#### Seu objetivo
Reproduza o trecho da página começando em "A narrativa e" e terminando em "lodo do cotidiano.".

Em 1995, com “As pontes de Madison”, ele se deixa levar de vez pela poética das relações humanas, numa direção e interpretação inesquecíveis, ao lado da fantástica Meryl Streep.


Sem abandonar a imagem de rude e durão, mas também sem fazer concessões ao pieguismo fácil, tão ao gosto de Hollywood, Clint vai ajustando sua câmera sem nenhum pudor para dar um close na beleza possível da alma humana, capaz de emergir do lodo, como em “Menina de ouro” (2004), ou “Gran Torino” (2008).


Chega, agora, com esse “Além da vida” (Hereafter).


A narrativa e o roteiro se equilibram o tempo todo num fio de navalha sobre o qual qualquer escorregão pode transformar a história num dramalhão sem remédio. Mas o diretor não deixa que isso aconteça. Sem pressa, vai deixando emergir a delicadeza perdida no lodo do cotidiano.

#### Linhas fornecidas
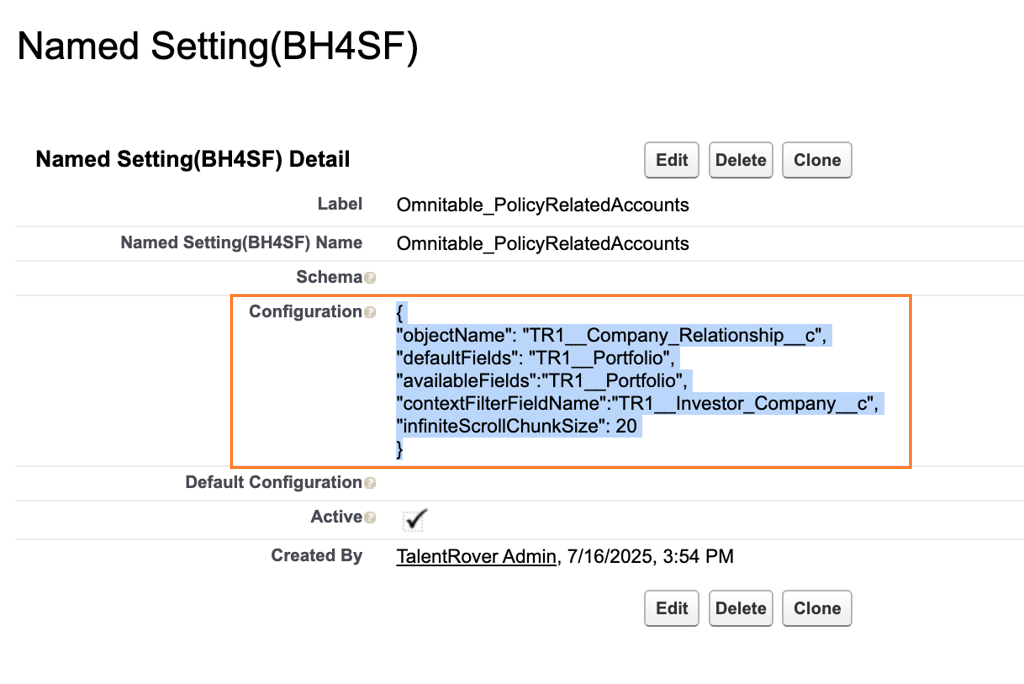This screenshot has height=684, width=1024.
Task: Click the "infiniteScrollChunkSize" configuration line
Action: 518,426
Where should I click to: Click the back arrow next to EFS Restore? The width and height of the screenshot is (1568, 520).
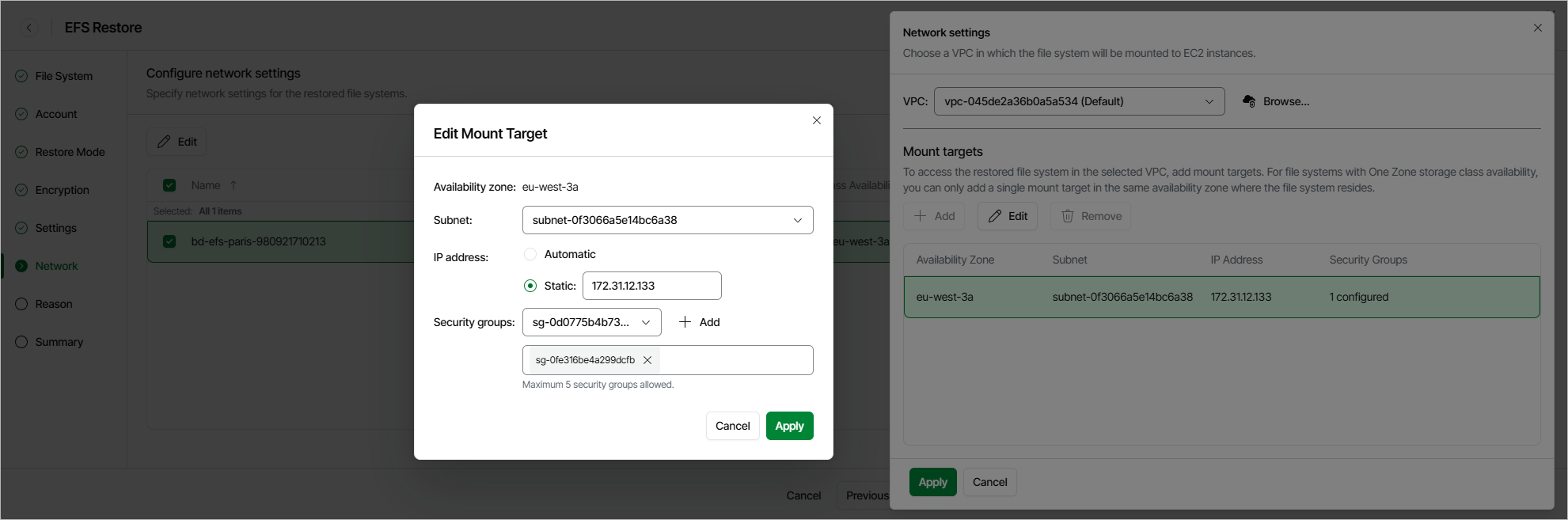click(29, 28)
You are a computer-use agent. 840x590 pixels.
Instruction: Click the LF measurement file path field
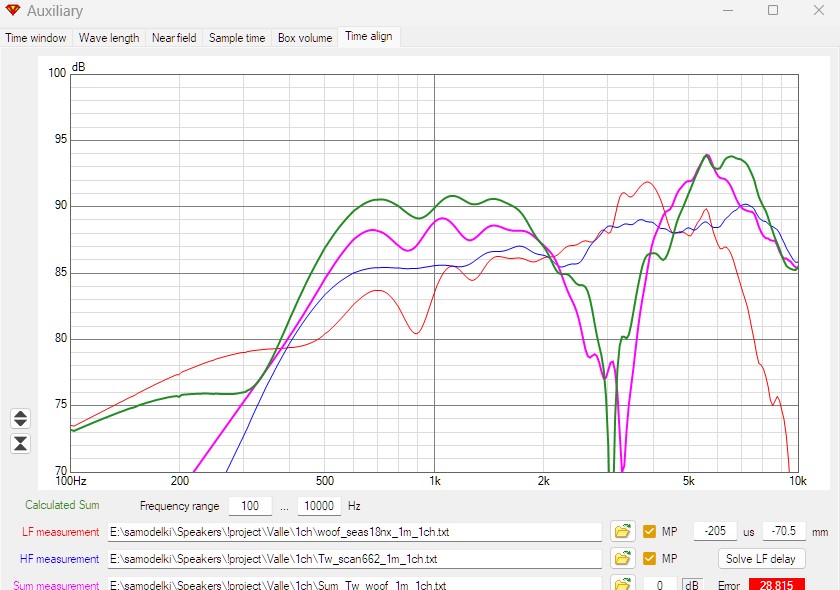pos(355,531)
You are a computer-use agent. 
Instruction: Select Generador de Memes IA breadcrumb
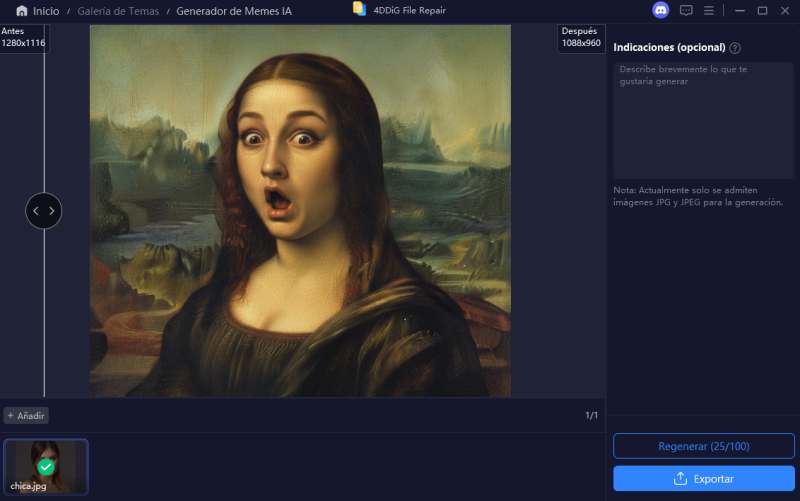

==

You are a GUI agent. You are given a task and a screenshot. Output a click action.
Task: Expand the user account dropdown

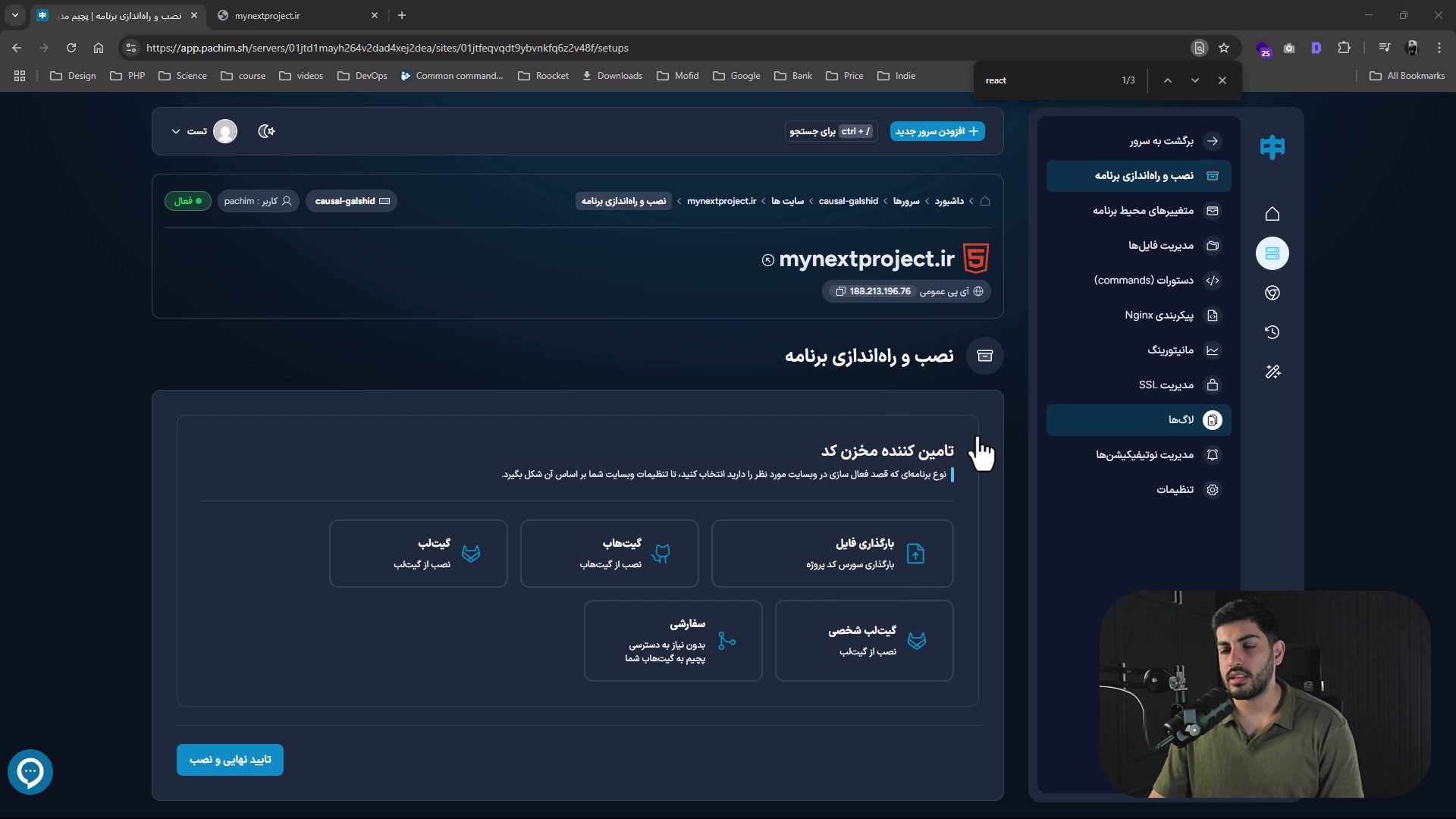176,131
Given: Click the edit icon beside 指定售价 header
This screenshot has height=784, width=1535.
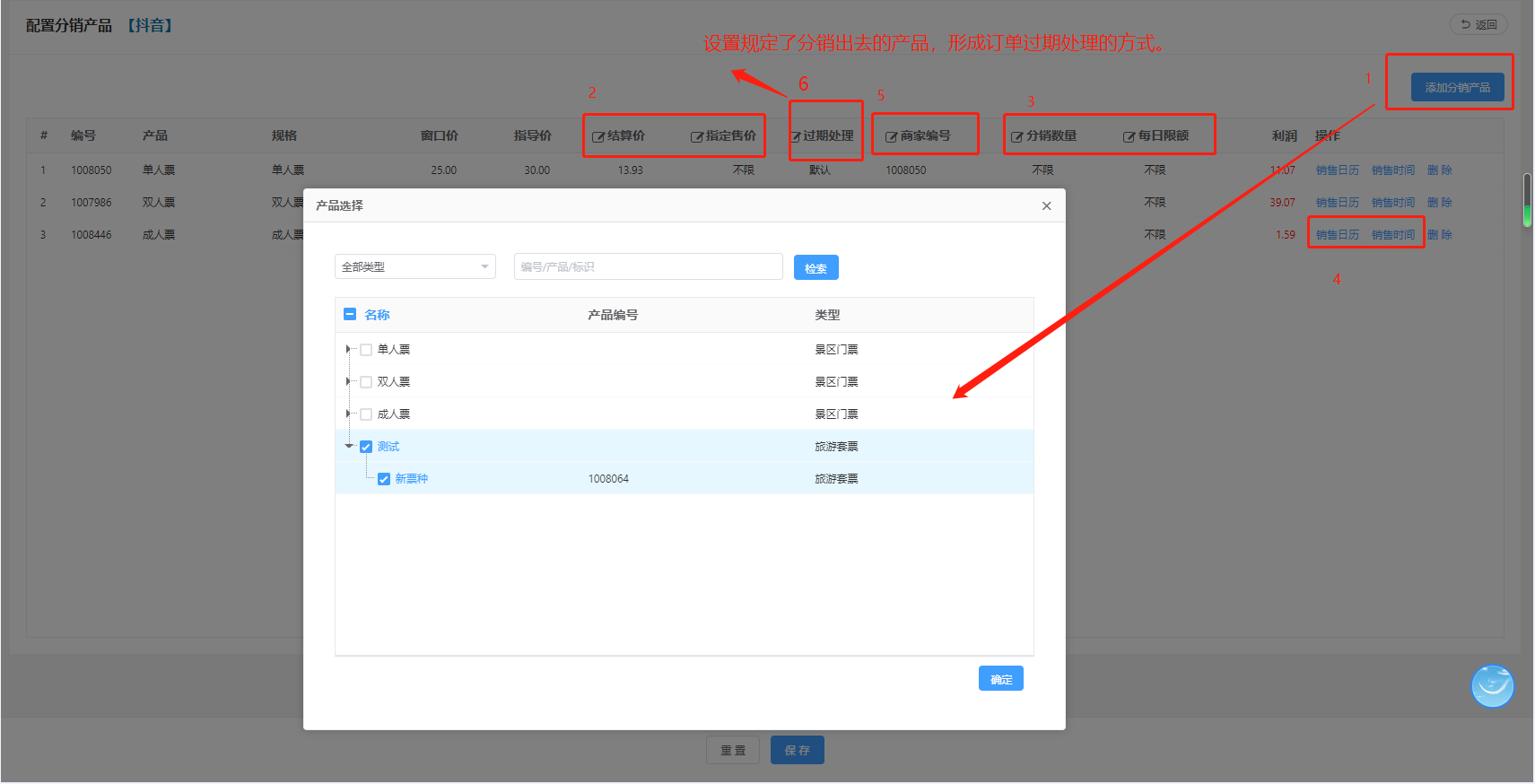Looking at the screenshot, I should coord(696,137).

#### Resposta desenvolvida
A narrativa e o roteiro se equilibram o tempo todo num fio de navalha sobre o qual qualquer escorregão pode transformar a história num dramalhão sem remédio. Mas o diretor não deixa que isso aconteça. Sem pressa, vai deixando emergir a delicadeza perdida no lodo do cotidiano.